**ЗАДАНИЕ A:** Сколько лет, согласно тексту для чтения, группа не выезжала с концертами в Америку после изнурительного тура?

**ТЕКСТ ДЛЯ ЧТЕНИЯ:**

Чтение онлайн

ЖАНРЫ

Шрифт:

Мы отгастролировались предыдущим летом вместе с окончанием изнурительного тура по Америке и не выбирались туда с концертами следующие два года. За все прошедшее время — первые четыре года группы — у нас, по-моему, ни разу не было больше двух дней передышки между концертами, переездами и студией. Мы были в дороге всегда.

Я чувствовал, что этап с Брайаном подошел к концу. По крайней мере, на гастролях так больше продолжаться не могло. Мик и я стали вести себя с Брайаном совсем уж по-свински после того, как он сделался пустым местом, фактически сложил с себя обязанности в группе. Раньше тоже бывало хреново, и обострения случались задолго до того, как Брайан начал становиться сволочью. Но в конце 1966-го я попробовал навести мосты. Мы же команда, в конце концов. Я оставил позади Линду и наш роман и был свободен как ветер. Брайан, когда не давила работа, меня почти не напрягал. И как-то само собой я все чаще оседал у него на Кортфнлд-роуд, недалеко от Глостер-роуд, — у него и Аниты Палленберг.

Мы здорово веселились, сближались заново, вместе дули. Поначалу все было чудесно. И я практически у них поселился. Моя попытка вернуть Брайана для него самого стала поводом начать вендетту против Мика. Ему всегда было нужно иметь воображаемого врага, и примерно в то время он решил, что Мик и есть его главный обидчик

и злопыхатель. Я обитал у них на правах гостя и за обществом, которое слеталось по зову Аниты, мог наблюдать из первого ряда — а компания там подобралась исключительная. Поначалу я еще возвращался домой в Сент-Джонс-Вуд, чтобы переодеться в чистую рубашку — в шесть утра пешком через Гайд-парк, — но потом бросил это дело.

**ЗАПИСИ:**
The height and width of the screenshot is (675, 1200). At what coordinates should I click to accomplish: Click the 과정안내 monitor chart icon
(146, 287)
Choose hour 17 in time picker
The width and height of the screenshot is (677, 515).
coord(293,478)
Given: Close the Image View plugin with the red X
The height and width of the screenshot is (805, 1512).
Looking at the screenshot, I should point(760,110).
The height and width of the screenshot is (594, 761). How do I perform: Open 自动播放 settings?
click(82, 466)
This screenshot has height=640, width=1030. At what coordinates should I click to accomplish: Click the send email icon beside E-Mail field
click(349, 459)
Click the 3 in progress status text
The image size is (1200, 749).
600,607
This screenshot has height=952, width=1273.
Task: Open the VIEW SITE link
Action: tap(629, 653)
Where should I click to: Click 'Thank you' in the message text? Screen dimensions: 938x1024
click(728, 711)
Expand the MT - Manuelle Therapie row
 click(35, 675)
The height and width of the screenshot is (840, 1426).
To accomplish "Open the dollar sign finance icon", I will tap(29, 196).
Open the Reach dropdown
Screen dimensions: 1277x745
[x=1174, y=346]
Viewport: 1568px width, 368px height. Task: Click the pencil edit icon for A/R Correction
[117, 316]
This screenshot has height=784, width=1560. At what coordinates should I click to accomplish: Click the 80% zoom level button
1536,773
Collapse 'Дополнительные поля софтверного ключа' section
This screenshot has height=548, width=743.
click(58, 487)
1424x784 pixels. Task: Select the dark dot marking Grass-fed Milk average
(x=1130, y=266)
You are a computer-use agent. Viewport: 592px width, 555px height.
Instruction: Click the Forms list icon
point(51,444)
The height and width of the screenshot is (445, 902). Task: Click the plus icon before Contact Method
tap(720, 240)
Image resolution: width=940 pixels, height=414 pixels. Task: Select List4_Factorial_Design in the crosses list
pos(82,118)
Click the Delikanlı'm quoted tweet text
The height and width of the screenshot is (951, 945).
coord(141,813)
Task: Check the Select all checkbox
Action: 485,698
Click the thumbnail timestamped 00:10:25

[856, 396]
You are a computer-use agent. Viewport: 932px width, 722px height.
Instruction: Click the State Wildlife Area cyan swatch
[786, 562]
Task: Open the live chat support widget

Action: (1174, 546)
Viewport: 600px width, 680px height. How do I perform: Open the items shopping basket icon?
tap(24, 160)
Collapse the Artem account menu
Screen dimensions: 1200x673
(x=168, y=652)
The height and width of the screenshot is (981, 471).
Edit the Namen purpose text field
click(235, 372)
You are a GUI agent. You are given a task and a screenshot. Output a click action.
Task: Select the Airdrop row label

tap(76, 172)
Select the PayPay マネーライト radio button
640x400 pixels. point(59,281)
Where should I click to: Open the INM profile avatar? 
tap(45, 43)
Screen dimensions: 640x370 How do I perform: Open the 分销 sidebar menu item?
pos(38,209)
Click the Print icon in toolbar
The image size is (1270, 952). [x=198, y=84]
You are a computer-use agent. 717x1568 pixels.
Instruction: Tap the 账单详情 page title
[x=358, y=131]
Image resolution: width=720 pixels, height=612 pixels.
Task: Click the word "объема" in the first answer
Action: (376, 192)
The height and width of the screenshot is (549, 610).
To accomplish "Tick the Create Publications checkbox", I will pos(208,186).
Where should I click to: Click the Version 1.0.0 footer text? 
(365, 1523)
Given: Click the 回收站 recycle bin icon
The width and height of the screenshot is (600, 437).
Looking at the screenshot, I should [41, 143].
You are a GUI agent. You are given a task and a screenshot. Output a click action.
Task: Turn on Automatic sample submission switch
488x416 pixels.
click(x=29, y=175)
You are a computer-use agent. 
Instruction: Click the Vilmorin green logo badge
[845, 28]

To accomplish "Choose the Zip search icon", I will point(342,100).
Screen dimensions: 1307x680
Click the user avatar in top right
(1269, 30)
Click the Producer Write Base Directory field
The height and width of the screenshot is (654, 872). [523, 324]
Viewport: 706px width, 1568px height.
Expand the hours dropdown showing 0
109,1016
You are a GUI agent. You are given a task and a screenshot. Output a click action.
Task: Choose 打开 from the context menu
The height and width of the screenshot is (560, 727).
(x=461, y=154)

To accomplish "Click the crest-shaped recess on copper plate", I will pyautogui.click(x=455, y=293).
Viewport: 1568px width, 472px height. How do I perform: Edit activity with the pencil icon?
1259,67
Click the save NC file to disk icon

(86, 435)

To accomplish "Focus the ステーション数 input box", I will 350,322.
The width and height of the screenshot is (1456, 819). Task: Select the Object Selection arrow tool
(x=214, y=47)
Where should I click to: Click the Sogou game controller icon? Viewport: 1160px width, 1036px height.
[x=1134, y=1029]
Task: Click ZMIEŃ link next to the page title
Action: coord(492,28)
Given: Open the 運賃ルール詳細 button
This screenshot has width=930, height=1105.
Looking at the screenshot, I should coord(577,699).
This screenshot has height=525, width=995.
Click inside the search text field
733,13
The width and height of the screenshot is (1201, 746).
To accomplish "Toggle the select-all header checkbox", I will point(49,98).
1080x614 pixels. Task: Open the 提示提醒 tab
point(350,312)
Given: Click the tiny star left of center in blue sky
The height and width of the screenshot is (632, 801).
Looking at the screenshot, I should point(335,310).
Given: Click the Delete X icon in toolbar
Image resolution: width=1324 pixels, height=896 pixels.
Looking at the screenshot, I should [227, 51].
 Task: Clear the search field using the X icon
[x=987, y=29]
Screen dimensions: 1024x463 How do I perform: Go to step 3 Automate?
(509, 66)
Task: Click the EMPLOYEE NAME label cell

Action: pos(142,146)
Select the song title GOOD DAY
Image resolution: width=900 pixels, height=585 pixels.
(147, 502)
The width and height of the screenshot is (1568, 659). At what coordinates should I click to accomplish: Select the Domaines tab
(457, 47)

**ЗАДАНИЕ B:** Отредактируйте записи, начиная со строки, где есть «The height and width of the screenshot is (594, 761).», и заканчивая строкой с «Action: tap(629, 653)»: замените «send email» на «compose email», все остальное оставьте без изменений.

**ОТВЕТ К ЗАДАНИЮ A:** Два года.

**ОТВЕТ К ЗАДАНИЮ B:**
The height and width of the screenshot is (594, 761). How do I perform: Open 自动播放 settings?
click(82, 466)
This screenshot has height=640, width=1030. At what coordinates should I click to accomplish: Click the compose email icon beside E-Mail field
click(349, 459)
Click the 3 in progress status text
The image size is (1200, 749).
600,607
This screenshot has height=952, width=1273.
Task: Open the VIEW SITE link
Action: tap(629, 653)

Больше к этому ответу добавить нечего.